Effect of different doses of paricalcitol on the expression of vitamin D receptors in mice liver tissue

Introduction. The high doses of vitamin D lead to undesirable side effects such as hypercalcemia. Paricalcitol (PC) is a biologically active synthetic substance that selectively binds to intracellular vitamin D receptors and does not cause hypercalcemia. The effect of this drug on metabolic pathways, parathyroid hormone secretion, asthma and liver fibrosis is known, which confirms its wide clinical potential. However, only a few publications have been devoted to the effect of different doses of PC on the state of liver cells, which are the most important site of its metabolism.

Aim. To study the effect of intraperitoneal administration of different doses of paricalcitol on the degree of activation of vitamin D receptors and to conduct a morphological assessment of the state of liver tissue in mice.

Materials and methods. The experiment involved male BALB/c mice without external pathological signs, weighing 16– 18 g and aged 4–6 weeks, which were divided into 4 groups. Healthy animals of the control group received 100 µl of saline solution intraperitoneally. Animals from the groups 2, 3, and 4 received PC intraperitoneally at the doses of 25 ng/mouse, 50 ng/mouse, and 100 ng/mouse, respectively on the days 1, 2, 4, and 7. Sacrifice was performed on the 10th or 21st day after the onset of the experiment. Histological assessment of liver tissues of animals removed from the experiment on day 10 was performed according to generally accepted histological methods. Immunohistochemical examination was performed automatically in a Bond™- maX immunohistostainer (Leica, Germany). Primary rabbit polyclonal antibodies to the vitamin D receptor were used.

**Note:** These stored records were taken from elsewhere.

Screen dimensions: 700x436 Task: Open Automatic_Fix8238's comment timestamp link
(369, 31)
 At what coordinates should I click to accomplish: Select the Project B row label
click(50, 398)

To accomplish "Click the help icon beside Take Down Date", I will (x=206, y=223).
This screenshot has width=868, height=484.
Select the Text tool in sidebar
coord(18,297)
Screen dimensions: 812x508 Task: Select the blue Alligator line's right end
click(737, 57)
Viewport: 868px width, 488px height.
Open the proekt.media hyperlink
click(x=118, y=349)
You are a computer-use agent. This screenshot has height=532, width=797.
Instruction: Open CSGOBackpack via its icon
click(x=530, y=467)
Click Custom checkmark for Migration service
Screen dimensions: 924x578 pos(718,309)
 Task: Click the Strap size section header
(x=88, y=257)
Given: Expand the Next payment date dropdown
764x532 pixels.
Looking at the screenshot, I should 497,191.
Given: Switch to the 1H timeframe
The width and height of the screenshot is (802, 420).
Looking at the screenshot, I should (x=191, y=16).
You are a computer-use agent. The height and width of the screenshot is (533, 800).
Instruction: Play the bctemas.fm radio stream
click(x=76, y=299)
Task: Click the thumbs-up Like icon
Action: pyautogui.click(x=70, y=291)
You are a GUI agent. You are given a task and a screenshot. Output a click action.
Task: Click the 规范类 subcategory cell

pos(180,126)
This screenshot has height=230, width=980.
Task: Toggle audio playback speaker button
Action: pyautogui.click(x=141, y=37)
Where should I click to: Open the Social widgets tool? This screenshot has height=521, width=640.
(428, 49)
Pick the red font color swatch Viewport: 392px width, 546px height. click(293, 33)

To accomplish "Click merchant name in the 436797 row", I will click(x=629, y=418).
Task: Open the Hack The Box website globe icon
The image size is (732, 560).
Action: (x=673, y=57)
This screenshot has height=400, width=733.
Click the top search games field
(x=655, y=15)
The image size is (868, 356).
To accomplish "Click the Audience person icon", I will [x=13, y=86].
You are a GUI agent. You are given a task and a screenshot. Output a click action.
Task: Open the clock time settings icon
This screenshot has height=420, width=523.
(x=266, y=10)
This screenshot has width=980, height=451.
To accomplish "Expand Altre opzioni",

Results and discussion. The introduction of PC in different doses consistently increased the total number of liver cells expressing VDR, mainly due to immune cells. An increase in the percentage of intensely stained non-parenchymatous cells (++++ and +++) was observed by the 21st day of the experiment and amounted to 56.0 % in subgroup 2.2, 3.2 – 46.6 % and 4.2 – 48.0 %, in the control group this value was 39.5 %. The liver tissue structure closest to the control was observed in animals that received PC at a dose of 25 ng/mouse. In the groups of mice where the animals received PC at doses of 50 ng/mouse and 100 ng/mouse, certain morphological changes were noted, mainly of a dystrophic and discirculatory nature, which reflected the toxic effect of these doses of PC on the metabolism of hepatocytes.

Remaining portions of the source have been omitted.